With the Lion & Unicorn Theatre under new management, the first of their new associate artists, Fight or Flight Productions, present Tom Lodge’s Like You Hate Me. The marketing materials make it clear ‘this is not a play about love’, and that’s true to some extent. This two-hander is actually a play which encapsulates so much more about human relationships, and anyone who has ever been in love will be able to relate to the highs and lows which play out in these snatched moments of time.
Spanning several decades, the play presents the relationship between two women, and its subsequent breakdown, in a series of memory like fragments. There’s no obvious sequence to the way these snippets are delivered, jumping back and forth between early days of the relationship to old age and picking up everything in between. It’s disarming to begin with, and as it leaves you with questions which will remain forever unanswered, until you wonder if all the jigsaw pieces will ever fit together, and yet the bigger picture does somehow manage to emerge.
While the plot is (intentionally) haphazard, the staging is slick and precise. Director, Jess Barton, has grasped this fragmented world and given it a tremendously organic atmosphere.

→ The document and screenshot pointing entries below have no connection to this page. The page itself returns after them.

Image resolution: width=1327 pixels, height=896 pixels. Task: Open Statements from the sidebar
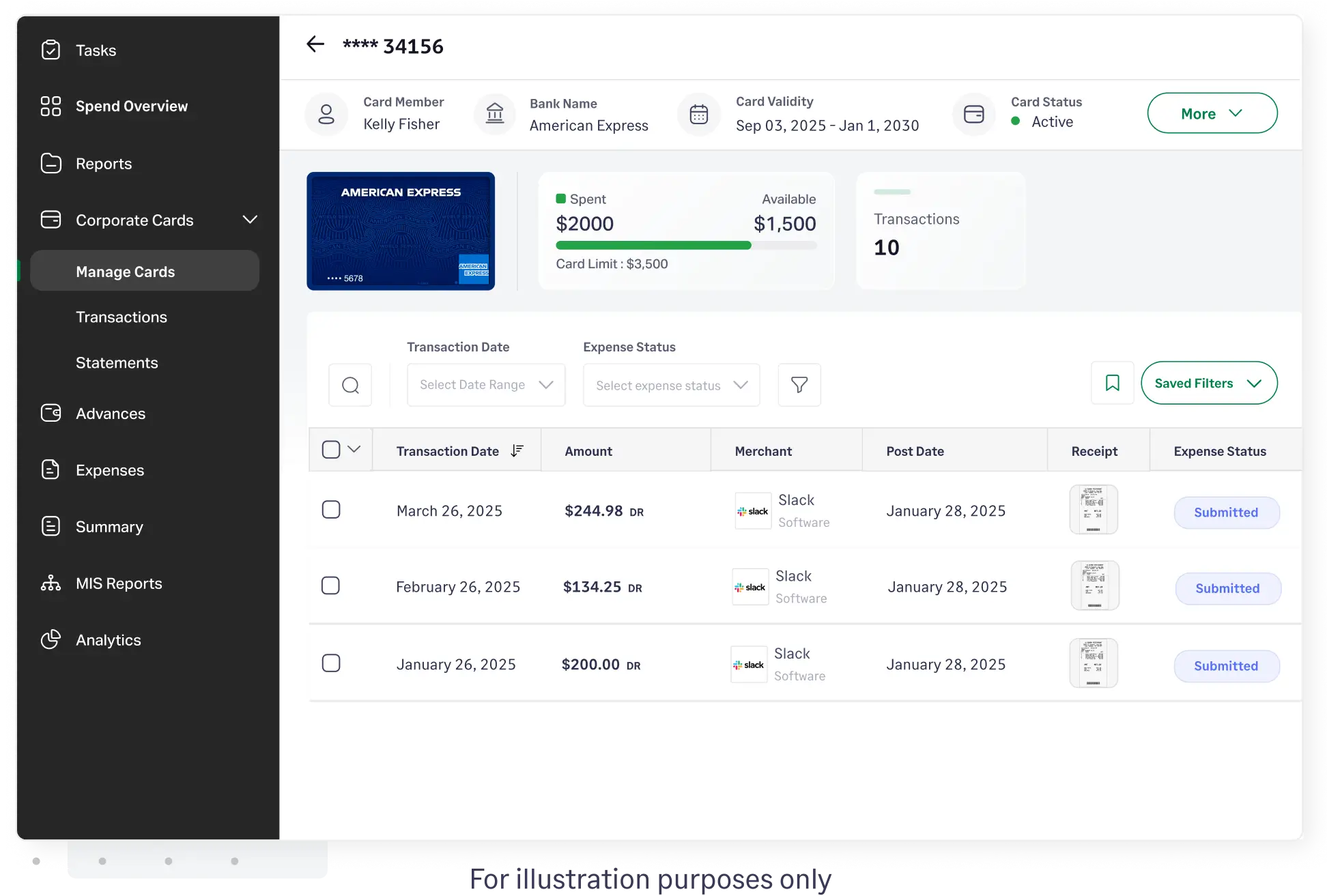117,362
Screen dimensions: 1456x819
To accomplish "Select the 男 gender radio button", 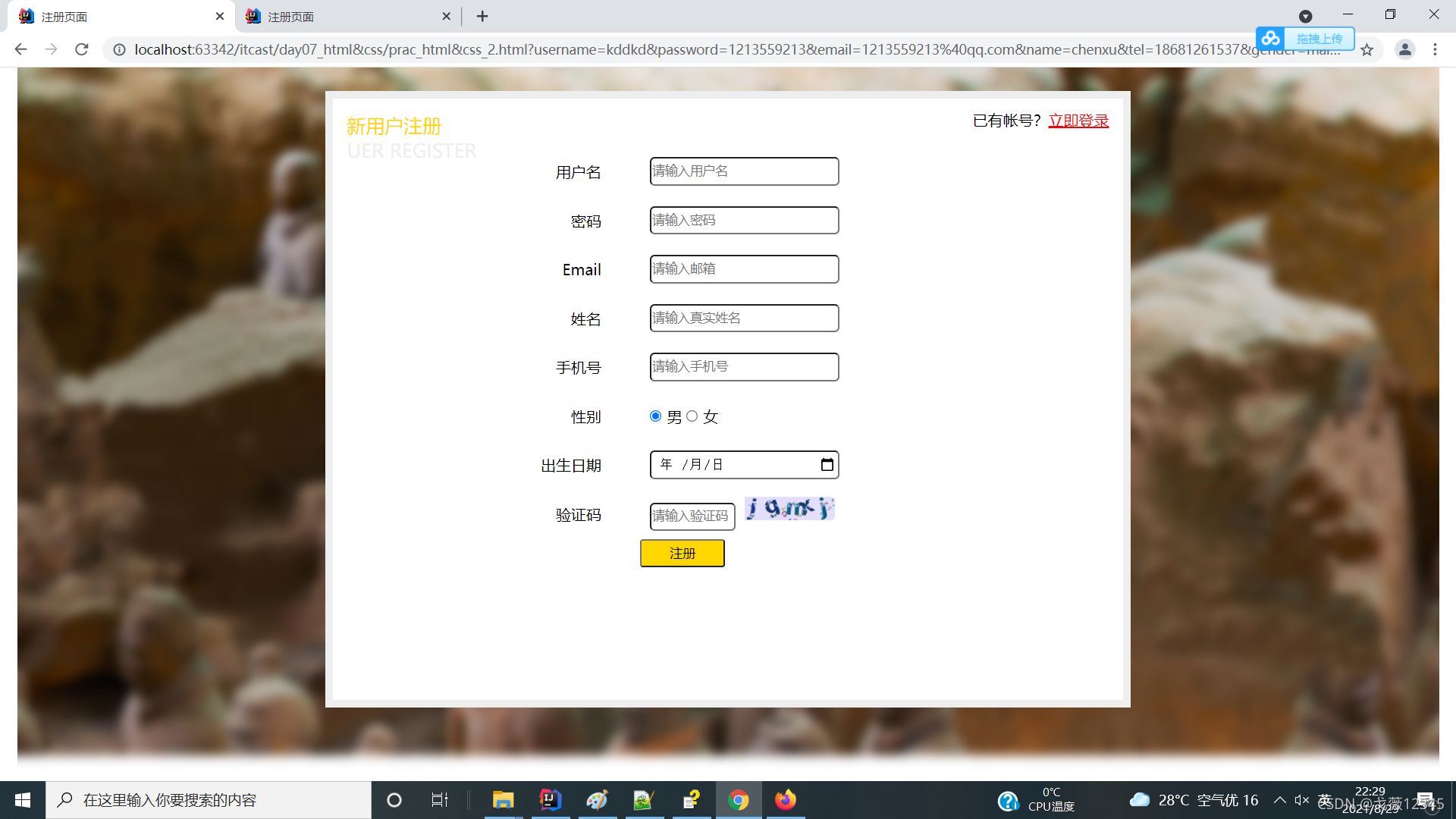I will [655, 416].
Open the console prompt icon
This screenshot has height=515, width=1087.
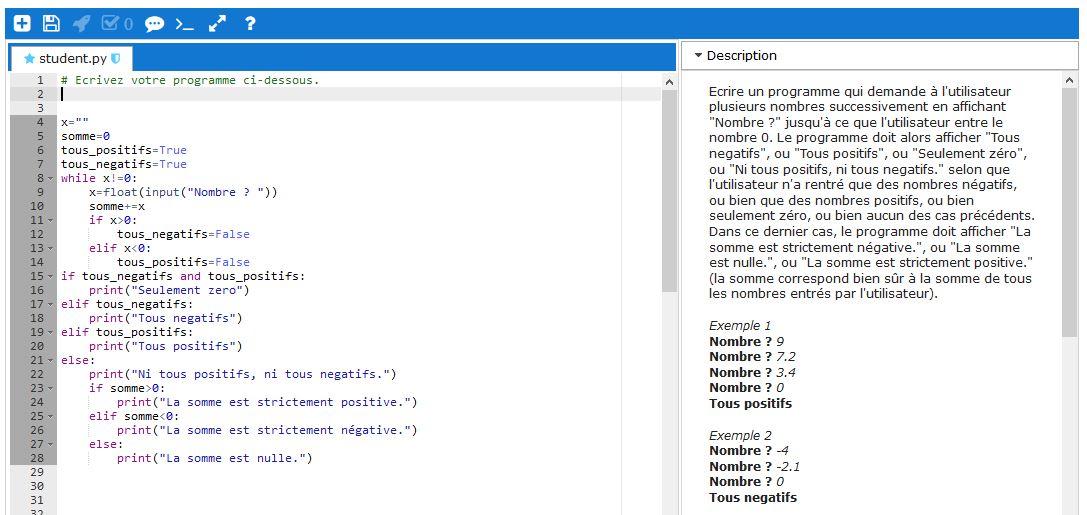pyautogui.click(x=184, y=23)
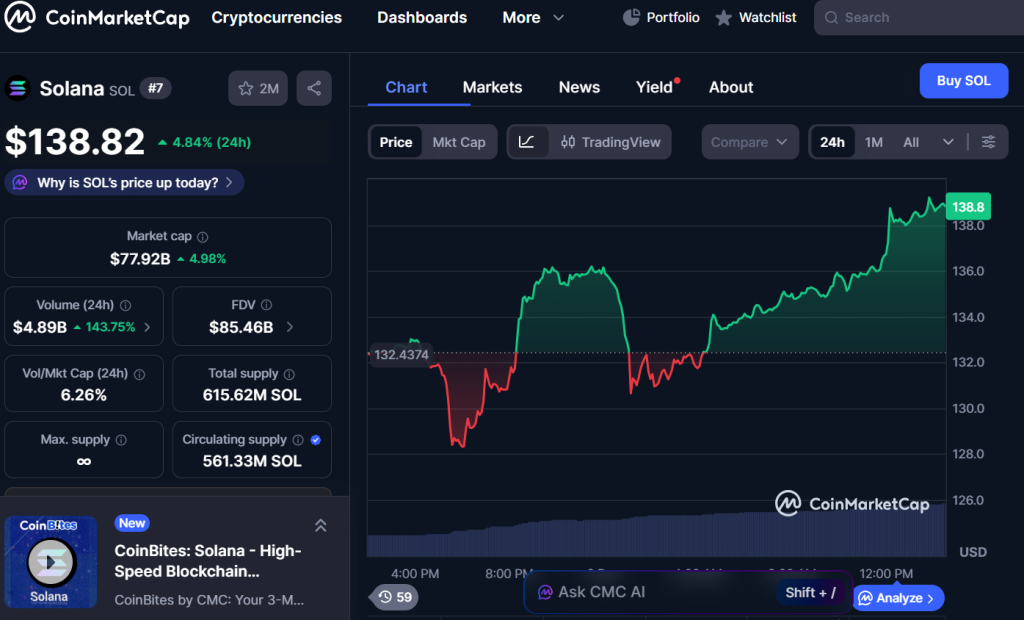Expand more time range options chevron

click(948, 142)
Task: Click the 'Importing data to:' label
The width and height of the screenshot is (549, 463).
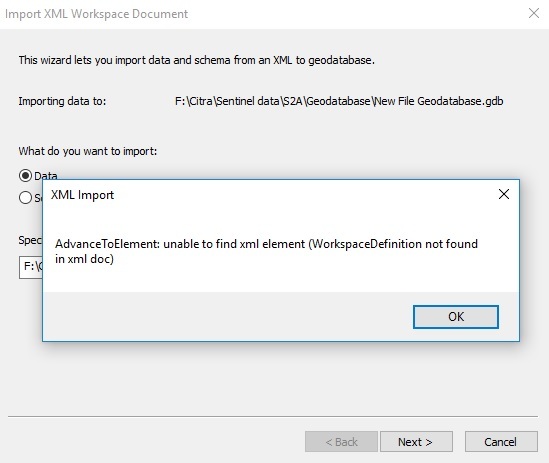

Two large mirrors reflect the characters as they reflect upon their lives, and this simple staging allows us to focus fully on the raw emotion of the performance.

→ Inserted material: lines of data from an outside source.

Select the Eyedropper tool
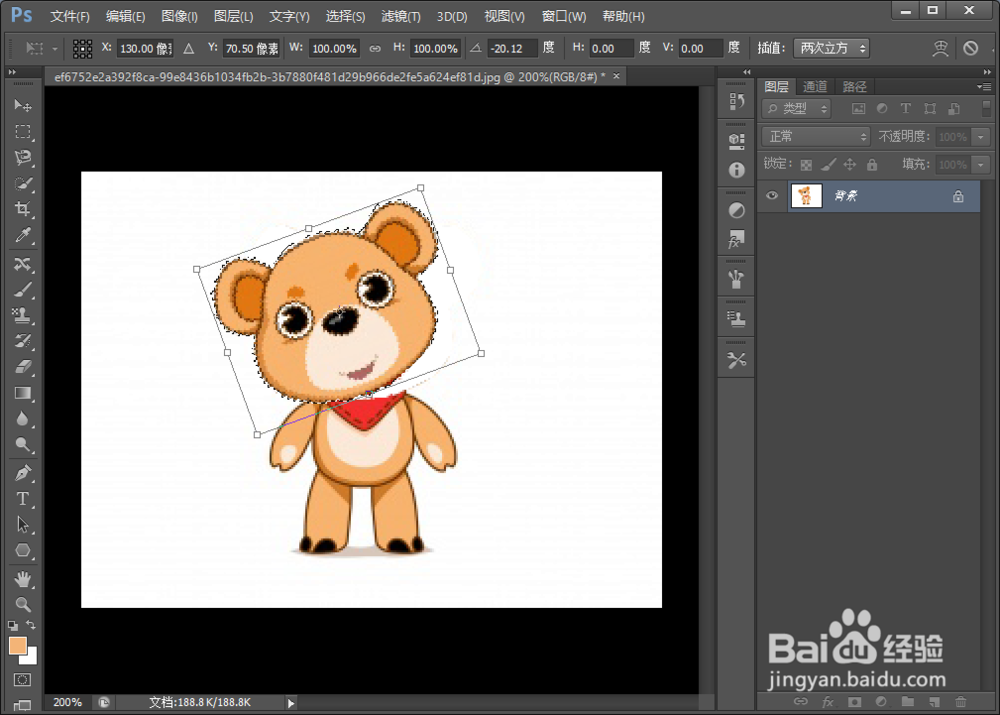pyautogui.click(x=23, y=235)
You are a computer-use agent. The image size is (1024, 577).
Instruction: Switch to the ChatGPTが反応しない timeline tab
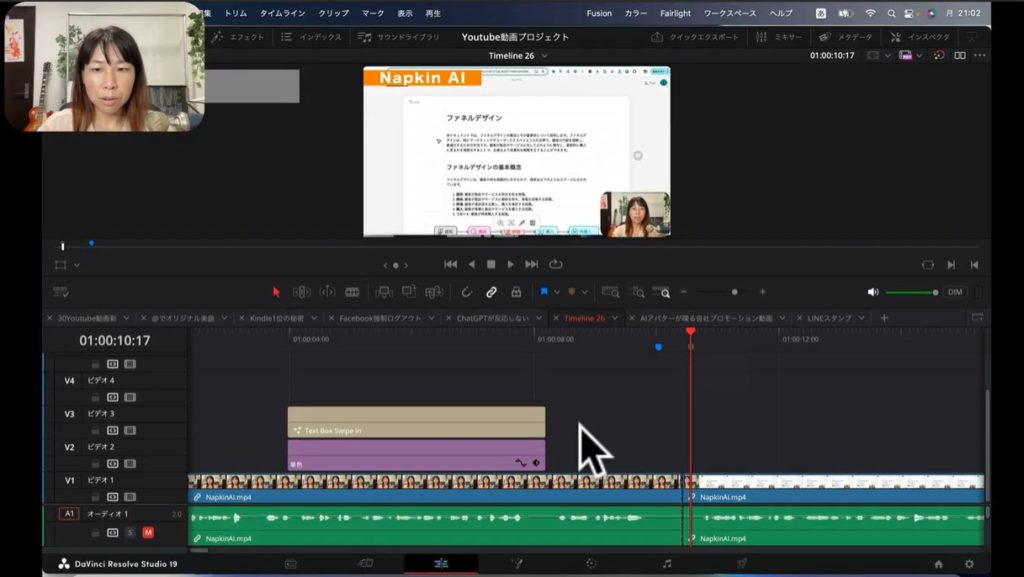[x=493, y=318]
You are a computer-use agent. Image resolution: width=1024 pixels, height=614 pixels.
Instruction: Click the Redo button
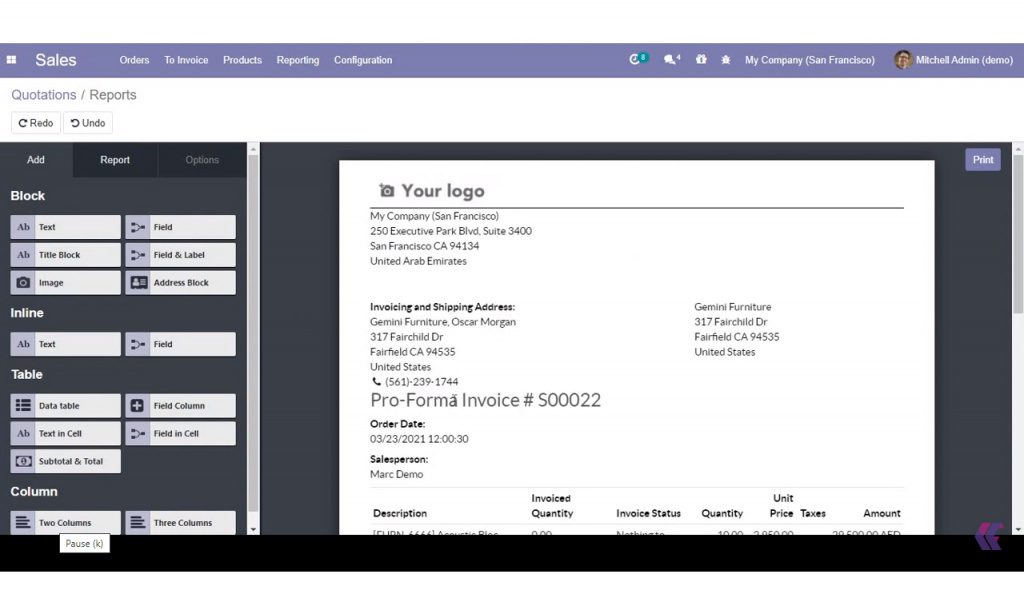[x=35, y=122]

While much of the text is dialogue between the two characters, there are several monologues strategically placed within the text, often delivered directly to one or two audience members. Whichever style of delivery is used, one thing remains consistent; the brutally honest and naturalistic style of the language makes Like You Hate Me feel not like a play that has been written, but a genuine account of two lives which have been lived.
Much of this authenticity comes from the accomplished performances from Acushla-Tara Kupe and Aimee Kember. The chemistry between the two is quite startling, from the way they mirror each other’s actions to the synchronised expressions, their performances are riveting.
Like You Hate Me is no easy watch, but neither does it exclude or intimidate. Each disparate scene represents an experience or a feeling that will be familiar to most. This may not be a play about love, but it is a play about the way love can shape, influence, and ultimately damage us.